#### Stored items:
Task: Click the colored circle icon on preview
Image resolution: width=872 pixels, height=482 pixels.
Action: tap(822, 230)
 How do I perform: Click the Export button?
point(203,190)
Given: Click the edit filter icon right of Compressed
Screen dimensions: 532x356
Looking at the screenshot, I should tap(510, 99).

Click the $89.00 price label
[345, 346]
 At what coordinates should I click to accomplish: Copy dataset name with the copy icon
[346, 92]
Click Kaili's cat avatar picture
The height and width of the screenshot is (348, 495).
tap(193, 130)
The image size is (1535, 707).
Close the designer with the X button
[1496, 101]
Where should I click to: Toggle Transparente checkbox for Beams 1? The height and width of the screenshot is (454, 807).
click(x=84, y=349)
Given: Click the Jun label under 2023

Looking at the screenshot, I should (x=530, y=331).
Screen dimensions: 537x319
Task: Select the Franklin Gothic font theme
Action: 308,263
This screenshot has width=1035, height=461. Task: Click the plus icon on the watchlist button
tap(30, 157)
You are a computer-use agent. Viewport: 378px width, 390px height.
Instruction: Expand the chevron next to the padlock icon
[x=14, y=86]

#### Exercise directions:
Could you copy each line above word for word?

#### Answer area:
Task: Click the colored circle icon on preview
Image resolution: width=872 pixels, height=482 pixels.
Action: tap(822, 230)
 How do I perform: Click the Export button?
point(203,190)
Given: Click the edit filter icon right of Compressed
Screen dimensions: 532x356
Looking at the screenshot, I should tap(510, 99).

Click the $89.00 price label
[345, 346]
 At what coordinates should I click to accomplish: Copy dataset name with the copy icon
[346, 92]
Click Kaili's cat avatar picture
The height and width of the screenshot is (348, 495).
tap(193, 130)
The image size is (1535, 707).
Close the designer with the X button
[1496, 101]
Where should I click to: Toggle Transparente checkbox for Beams 1? The height and width of the screenshot is (454, 807).
click(x=84, y=349)
Given: Click the Jun label under 2023

Looking at the screenshot, I should (x=530, y=331).
Screen dimensions: 537x319
Task: Select the Franklin Gothic font theme
Action: 308,263
This screenshot has width=1035, height=461. Task: Click the plus icon on the watchlist button
tap(30, 157)
You are a computer-use agent. Viewport: 378px width, 390px height.
Instruction: Expand the chevron next to the padlock icon
[x=14, y=86]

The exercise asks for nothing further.